John Adams Lucinda Childs Frank Gehry

AVAILABLE LIGHT

Archive 2016
Dance

Choreography, Lucinda Childs
Music, John Adams
Stage design, Frank Gehry
Lighting design, Beverly Emmons and John Torres
Costume design, Kasia Walicka Maimone
Sound design, Mark Grey
With The Lucinda Childs Dance Company : Katie Dorn, Kate Fisher, Sarah Hillmon, Anne Lewis, Vincent McCloskey, Sharon Milanese, Benny Olk, Patrick John O’ Neill, Matt Pardo, Lonnie Poupard Jr., Caitlin Scranton, Shakirah Stewart
Associate producers, Kaleb Kilkenny, Alisa E. Regas
Executive producer, Linda Brumbach

A Pomegranate Arts production // In association with Théâtre de la Ville-Paris ; Théâtre du Châtelet (Paris) ; Festival d’Automne à Paris // A Cal Performances, University of California (Berkeley) coproduction ; Festspielhaus St. Pölten ; FringeArts (Philadelphie) With support from The Pew Center for Arts and Heritage, Glorya Kaufman Presents Dance at the Music Center and The Los Angeles Philharmonic Association, International Summer Festival Kampnagel (Hamburg), Onassis Cultural Centre (Athens), Tanz im August (Berlin), Théâtre de la Ville-Paris, Festival d’Automne à Paris // In the framework of the Tandem Paris-New York 2016 // First performed at MASS MoCa (Massachusetts Museum of Contemporary Art)
In partnership with France Inter

What is the “available light” that the piece’s title evokes? Firstly, it is that of the disused warehouse where its was created in 1983, and the effect of the light flooding.

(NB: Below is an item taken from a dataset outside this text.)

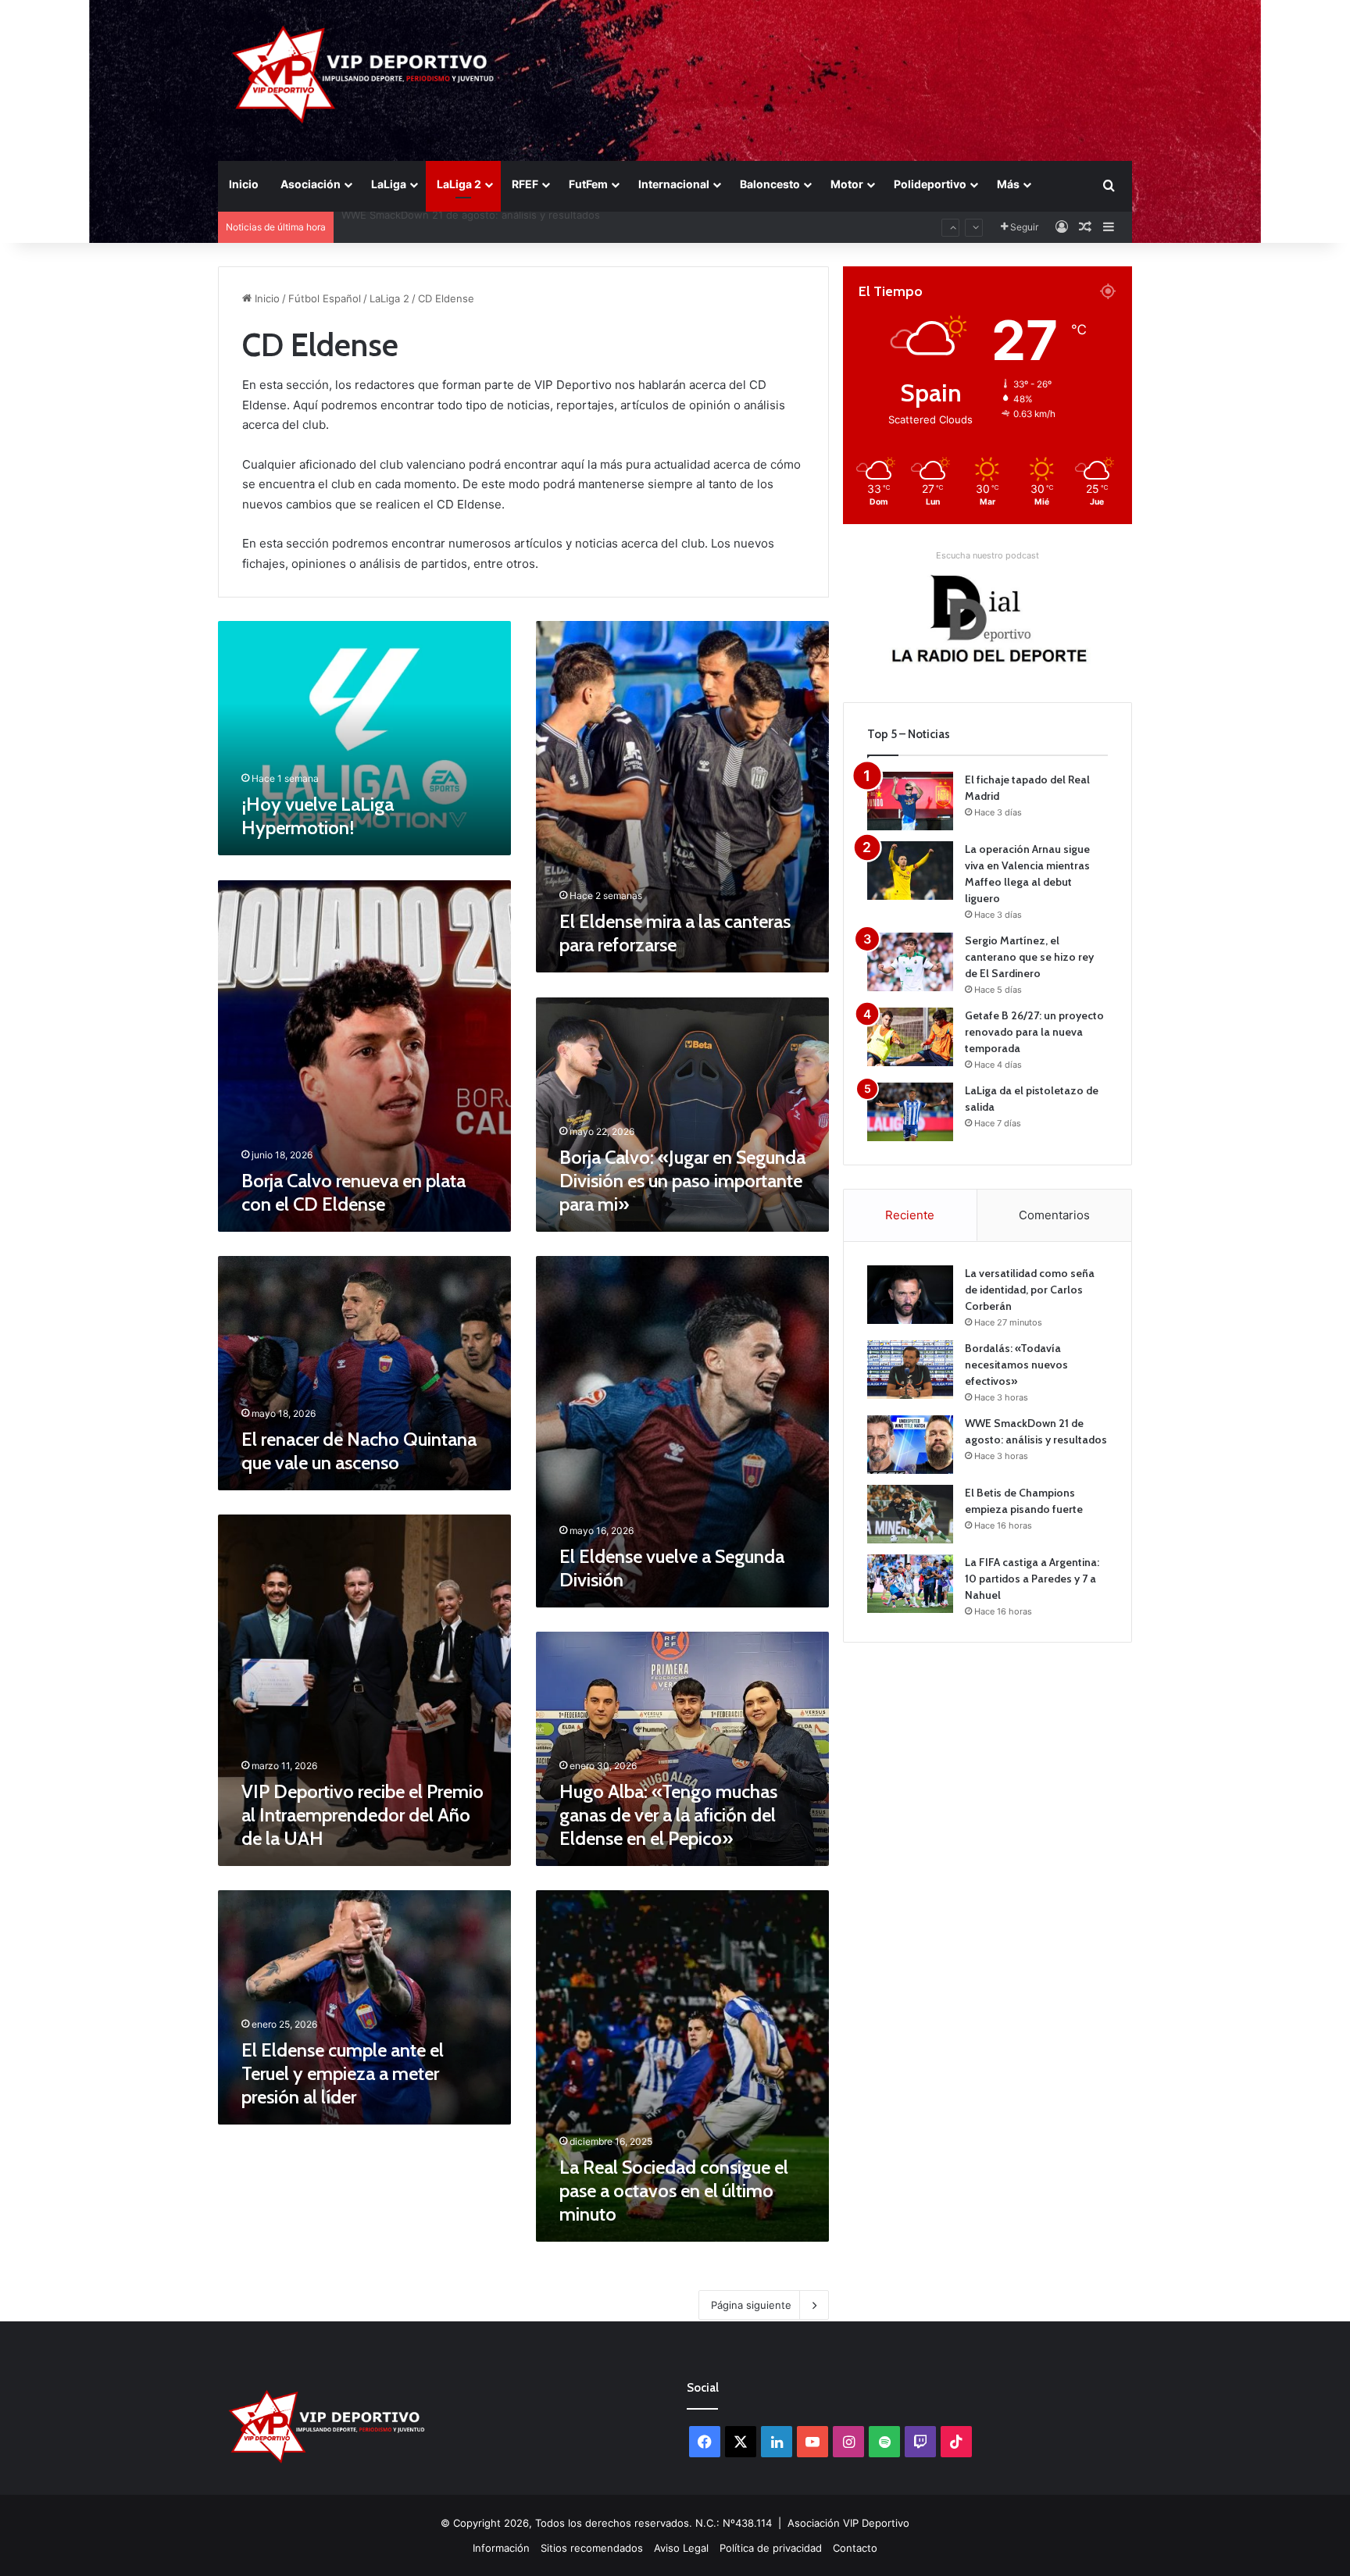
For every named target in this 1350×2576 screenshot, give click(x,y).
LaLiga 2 (459, 184)
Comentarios (1054, 1215)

But it might just as well be the manifesto for the work’s limpidity, in which all is visible from within a formal clarity that never goes beyond the scope of the moving bodies. An open form of dance ensues, making use of all the resources of movement in order to reach a harmonious state of fusion between the arts. Indeed, the transparency of the effects maps out the different elements involved. To begin with, the stage design of the architect Frank Gehry sets out to multiply the different levels on which the dance works. Through this materialization in the space of several readings for the piece, the rigour of the counterpoints is accentuated, creating the impression that the dancers interact in a quantum-like manner with each other, their movements subjected to invisible laws of physics. Added to that, the symphonic composition by John Adams, Light Over Water, is like an incessant, unerring sound-wave, which envelops the moving bodies and transmits its pulsations to them. From amongst the eleven dancers a beating presence establishes itself, a flow of voltes, gyrations and immobility, distributed across the twin levels of the stage. The audience is confronted with pure, gesticulatory forms - cogs in a superior, mathematical harmony. The silhouettes of the dancers activate a living machinery of sounds, lights, and volumes - like a modern cathedral.